Partidos e lideranças trabalhistas, social democratas e progressistas foram levados, e até forçados por organismos internacionais e governos estrangeiros, diante de crises econômicas e fiscais, a adotar políticas de austeridade que agravaram sua situação, fenômeno mais sério nas Províncias subdesenvolvidas do Império pela debilidade de sua estrutura econômica e de suas relações com o exterior.
A concentração de riqueza e renda decorre também da execução de políticas conservadoras como a redução de impostos que beneficia as empresas e os mais ricos; a redução dos programas sociais; o enfraquecimento da proteção do Estado ao trabalhador e a precarização das condições de trabalho.
A concentração de renda e de riqueza contraria a “teoria” segundo a qual, com o desenvolvimento do capitalismo, as diferenças dentro das sociedades e entre as sociedades diminuiriam com o tempo.

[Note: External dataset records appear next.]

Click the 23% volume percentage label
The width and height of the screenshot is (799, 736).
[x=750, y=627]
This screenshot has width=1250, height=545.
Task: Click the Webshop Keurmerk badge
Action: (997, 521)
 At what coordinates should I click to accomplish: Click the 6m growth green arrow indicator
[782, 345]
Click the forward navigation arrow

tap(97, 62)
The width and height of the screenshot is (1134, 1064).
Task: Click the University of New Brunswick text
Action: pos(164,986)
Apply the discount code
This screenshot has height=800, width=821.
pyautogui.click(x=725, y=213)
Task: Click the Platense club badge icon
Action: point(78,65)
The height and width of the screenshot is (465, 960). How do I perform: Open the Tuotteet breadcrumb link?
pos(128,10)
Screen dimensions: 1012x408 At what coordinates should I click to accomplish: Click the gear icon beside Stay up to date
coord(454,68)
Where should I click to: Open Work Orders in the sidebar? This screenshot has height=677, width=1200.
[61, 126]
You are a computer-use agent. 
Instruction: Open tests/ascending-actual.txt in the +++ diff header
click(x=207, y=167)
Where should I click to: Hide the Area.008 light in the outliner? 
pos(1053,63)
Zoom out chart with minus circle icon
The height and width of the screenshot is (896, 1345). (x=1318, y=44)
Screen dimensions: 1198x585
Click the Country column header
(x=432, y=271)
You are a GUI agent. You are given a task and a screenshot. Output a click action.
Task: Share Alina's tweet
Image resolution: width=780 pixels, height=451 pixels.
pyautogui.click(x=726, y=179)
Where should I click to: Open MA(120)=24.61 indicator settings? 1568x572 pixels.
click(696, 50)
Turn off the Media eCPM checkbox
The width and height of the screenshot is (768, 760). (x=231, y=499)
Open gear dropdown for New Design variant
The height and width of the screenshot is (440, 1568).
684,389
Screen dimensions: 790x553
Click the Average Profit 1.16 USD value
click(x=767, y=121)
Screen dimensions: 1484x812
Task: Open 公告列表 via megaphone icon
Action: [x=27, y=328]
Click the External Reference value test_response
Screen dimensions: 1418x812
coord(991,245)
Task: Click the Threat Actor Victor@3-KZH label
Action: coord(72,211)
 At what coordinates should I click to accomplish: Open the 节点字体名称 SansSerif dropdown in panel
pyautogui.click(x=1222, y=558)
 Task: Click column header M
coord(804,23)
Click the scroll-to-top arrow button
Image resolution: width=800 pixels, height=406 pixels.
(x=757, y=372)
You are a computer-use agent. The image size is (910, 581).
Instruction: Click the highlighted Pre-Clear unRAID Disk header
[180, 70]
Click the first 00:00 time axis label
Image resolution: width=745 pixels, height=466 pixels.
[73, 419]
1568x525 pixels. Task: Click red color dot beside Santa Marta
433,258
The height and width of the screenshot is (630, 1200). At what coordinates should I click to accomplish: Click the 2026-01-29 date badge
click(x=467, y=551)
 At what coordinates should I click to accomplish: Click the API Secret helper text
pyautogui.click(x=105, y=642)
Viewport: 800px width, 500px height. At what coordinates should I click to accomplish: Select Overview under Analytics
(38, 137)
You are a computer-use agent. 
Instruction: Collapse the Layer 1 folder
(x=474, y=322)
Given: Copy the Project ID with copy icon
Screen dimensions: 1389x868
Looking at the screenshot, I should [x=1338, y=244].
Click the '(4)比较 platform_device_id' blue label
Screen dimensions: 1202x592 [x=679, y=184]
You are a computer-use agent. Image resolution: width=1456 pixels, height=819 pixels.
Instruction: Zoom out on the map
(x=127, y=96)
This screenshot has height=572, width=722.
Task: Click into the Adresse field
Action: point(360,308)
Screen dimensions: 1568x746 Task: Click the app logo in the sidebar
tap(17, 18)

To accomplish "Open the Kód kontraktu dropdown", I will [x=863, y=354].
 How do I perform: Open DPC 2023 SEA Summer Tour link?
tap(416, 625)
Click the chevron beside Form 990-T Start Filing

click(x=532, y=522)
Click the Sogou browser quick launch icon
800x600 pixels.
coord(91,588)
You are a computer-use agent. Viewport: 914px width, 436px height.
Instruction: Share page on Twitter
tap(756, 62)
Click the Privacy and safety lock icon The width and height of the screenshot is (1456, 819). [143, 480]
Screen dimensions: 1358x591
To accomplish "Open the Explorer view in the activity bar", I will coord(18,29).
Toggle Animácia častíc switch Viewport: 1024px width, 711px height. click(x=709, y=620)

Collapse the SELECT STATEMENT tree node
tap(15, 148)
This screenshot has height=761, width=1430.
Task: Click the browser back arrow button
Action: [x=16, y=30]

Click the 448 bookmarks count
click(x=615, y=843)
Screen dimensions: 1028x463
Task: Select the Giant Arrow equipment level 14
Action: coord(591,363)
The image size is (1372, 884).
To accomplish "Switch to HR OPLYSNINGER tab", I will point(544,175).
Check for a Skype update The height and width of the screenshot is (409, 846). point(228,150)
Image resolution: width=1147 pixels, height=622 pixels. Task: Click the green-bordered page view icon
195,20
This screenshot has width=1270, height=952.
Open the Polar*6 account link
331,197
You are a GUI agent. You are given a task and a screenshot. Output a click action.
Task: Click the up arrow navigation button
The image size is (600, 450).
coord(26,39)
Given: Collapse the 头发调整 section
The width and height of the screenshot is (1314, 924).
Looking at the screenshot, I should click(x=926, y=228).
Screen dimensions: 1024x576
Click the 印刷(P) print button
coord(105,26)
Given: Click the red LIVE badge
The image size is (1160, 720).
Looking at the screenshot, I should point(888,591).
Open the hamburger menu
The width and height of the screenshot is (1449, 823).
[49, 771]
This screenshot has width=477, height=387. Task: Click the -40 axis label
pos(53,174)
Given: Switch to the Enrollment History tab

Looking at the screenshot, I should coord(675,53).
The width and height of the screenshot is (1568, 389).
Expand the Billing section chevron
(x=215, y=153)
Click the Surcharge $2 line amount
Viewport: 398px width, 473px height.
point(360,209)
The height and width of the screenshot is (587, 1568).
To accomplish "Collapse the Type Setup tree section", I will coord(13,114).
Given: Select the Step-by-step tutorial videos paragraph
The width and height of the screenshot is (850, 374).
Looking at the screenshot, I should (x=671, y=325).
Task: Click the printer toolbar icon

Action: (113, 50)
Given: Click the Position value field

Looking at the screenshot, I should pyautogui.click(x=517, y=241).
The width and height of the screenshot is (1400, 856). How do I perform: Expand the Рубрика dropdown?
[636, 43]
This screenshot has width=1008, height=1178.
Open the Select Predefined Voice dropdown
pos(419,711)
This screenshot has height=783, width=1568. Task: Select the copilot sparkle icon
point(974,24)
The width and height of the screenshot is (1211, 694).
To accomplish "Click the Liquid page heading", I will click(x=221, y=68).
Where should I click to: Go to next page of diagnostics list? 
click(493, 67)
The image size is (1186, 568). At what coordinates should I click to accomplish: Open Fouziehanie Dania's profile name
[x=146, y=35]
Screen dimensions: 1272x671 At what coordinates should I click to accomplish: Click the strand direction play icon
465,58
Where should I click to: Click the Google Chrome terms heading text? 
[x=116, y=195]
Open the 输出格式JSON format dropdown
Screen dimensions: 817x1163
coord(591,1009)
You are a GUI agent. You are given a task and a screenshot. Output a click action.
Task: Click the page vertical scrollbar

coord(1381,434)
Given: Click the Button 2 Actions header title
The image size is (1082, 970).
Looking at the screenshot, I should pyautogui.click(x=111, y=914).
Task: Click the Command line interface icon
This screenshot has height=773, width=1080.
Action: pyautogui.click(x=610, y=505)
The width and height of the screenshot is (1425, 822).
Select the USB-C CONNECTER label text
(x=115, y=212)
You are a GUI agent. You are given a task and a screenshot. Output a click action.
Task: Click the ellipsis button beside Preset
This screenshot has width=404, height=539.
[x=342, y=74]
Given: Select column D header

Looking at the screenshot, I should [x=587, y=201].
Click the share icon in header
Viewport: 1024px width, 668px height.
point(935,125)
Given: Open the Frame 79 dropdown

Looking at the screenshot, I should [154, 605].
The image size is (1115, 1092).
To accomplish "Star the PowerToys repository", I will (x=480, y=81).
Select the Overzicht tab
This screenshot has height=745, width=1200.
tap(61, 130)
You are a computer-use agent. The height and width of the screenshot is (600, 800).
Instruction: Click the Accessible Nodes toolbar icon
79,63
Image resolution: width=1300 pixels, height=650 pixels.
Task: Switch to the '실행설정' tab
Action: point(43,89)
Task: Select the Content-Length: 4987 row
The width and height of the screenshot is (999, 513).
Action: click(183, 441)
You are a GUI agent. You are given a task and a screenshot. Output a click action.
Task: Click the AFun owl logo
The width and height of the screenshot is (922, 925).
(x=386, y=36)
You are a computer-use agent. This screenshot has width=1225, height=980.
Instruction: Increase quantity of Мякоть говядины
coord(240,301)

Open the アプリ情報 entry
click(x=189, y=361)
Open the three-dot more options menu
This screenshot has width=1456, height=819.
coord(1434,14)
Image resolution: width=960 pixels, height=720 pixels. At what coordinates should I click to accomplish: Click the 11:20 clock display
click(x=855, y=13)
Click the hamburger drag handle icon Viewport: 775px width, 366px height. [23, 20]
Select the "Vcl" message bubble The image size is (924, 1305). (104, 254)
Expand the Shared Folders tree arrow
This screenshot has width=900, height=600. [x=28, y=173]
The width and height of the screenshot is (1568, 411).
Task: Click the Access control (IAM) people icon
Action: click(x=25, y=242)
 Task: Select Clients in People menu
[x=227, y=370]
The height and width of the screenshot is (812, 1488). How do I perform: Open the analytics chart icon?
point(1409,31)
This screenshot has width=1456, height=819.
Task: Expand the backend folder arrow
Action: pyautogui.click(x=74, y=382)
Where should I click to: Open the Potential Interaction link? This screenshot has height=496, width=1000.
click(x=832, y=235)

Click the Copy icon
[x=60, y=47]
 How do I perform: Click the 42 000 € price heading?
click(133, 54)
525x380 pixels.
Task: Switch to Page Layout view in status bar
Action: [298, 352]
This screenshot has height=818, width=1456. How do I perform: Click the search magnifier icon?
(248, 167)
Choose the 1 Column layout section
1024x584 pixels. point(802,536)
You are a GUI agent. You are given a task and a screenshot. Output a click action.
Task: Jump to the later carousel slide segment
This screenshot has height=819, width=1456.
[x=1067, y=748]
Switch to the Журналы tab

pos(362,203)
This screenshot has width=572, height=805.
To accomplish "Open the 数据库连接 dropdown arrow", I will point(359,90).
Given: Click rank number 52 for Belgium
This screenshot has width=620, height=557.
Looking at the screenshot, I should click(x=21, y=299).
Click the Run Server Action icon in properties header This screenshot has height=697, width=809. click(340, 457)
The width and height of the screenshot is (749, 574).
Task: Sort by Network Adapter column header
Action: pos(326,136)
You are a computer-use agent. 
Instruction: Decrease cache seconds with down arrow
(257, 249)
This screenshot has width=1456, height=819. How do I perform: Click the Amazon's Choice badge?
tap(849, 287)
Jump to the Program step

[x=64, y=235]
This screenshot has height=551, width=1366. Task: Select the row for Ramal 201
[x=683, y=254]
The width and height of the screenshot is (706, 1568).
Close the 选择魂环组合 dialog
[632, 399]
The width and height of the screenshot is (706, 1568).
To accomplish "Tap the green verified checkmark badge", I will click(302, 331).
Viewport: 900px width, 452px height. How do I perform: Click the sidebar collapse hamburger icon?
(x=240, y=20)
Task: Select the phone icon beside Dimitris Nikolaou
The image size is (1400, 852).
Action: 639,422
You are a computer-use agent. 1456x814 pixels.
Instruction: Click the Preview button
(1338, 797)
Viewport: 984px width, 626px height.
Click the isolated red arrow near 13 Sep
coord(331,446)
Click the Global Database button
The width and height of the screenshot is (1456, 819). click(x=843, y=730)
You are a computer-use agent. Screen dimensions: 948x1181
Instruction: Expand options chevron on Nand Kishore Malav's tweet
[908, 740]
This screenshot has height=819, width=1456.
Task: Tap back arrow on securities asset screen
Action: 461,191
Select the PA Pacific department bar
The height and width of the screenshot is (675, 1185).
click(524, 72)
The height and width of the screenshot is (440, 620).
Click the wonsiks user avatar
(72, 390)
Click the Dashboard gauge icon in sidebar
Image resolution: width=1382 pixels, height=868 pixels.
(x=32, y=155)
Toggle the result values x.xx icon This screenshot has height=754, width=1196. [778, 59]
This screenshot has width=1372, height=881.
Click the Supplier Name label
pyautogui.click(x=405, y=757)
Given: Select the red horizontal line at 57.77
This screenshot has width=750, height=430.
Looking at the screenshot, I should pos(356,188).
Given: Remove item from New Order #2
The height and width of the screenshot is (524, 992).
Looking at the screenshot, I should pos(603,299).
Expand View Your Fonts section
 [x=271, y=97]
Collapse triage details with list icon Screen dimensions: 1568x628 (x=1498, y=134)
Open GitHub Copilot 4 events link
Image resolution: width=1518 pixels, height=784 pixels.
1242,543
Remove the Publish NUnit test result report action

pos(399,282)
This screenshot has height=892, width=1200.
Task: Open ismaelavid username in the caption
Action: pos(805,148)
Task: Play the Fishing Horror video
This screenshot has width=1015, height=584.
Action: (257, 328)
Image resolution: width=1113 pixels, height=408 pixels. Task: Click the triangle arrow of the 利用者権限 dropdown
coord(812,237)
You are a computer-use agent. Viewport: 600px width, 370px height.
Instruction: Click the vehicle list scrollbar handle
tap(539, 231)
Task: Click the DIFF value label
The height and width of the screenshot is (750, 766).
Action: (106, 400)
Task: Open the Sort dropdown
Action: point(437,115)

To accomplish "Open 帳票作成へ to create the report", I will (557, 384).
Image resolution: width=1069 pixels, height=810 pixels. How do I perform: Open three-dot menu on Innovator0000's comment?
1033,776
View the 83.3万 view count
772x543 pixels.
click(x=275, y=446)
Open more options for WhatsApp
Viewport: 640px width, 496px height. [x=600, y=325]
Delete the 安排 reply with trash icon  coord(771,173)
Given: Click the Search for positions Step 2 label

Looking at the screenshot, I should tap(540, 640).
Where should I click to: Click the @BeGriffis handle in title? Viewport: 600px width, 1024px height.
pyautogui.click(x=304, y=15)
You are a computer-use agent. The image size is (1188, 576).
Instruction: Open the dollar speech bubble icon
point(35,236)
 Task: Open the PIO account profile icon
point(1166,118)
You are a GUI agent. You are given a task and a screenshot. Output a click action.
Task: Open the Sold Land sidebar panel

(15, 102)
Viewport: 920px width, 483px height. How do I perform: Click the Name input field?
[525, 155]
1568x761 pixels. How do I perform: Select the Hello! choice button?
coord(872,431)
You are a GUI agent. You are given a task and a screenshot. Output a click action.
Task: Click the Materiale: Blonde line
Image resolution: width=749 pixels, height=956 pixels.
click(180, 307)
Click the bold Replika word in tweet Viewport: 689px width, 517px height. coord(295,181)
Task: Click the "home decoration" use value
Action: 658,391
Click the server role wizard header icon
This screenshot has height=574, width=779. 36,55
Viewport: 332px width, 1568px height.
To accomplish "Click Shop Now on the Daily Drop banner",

Este seria o fenômeno de “convergência”, que teria ocorrido nos Trinta Anos Gloriosos, de 1946 a 1975, devido, em realidade, à reconstrução da Europa e do Japão e à expansão do capitalismo, após a destruição da Segunda Guerra.
Os argumentos em defesa da “convergência” ressurgem com a expansão do capitalismo na China e na Ásia. Ao incorporar centenas de milhões de consumidores à economia industrial e urbana, se iniciaria um novo ciclo de prosperidade, de melhor distribuição de renda e de menor concentração de riqueza. Este fenômeno é desmentido pelo número crescente de bilionários na Ásia, pela massa de indivíduos explorados e desempregados e daqueles “excluídos” por se encontrarem abaixo da linha de pobreza.
A crise, que se iniciou em 2007, perdurou, apesar das previsões recorrentes de “retomada” do crescimento. A longa estagnação, chamada “novo normal”, decorre em grande parte da adoção de políticas contracionistas não somente em Províncias desenvolvidas como nas periféricas e contribuiu para que os argumentos sobre a convergência entre classes sociais e entre Estados perdessem credibilidade.
Nos Estados Unidos, centro do Império e da economia mundial, e em outros Estados surgiu, em um primeiro momento, forte reação popular diante do desemprego, da estagnação dos salários, da deterioração da infraestrutura, do aumento da concentração de riqueza.   
Diante dessa reação, os ideólogos do capitalismo gradualmente passaram a atribuir a culpa pela crise, que fora causada pela especulação financeira, pelas fraudes no mercado e pela centralização e concentração do capital, à “política”. Procuraram, com a ajuda da mídia, convencer a população dos males do Estado “perdulário” e dos benefícios, para todos, das medidas de austeridade fiscal.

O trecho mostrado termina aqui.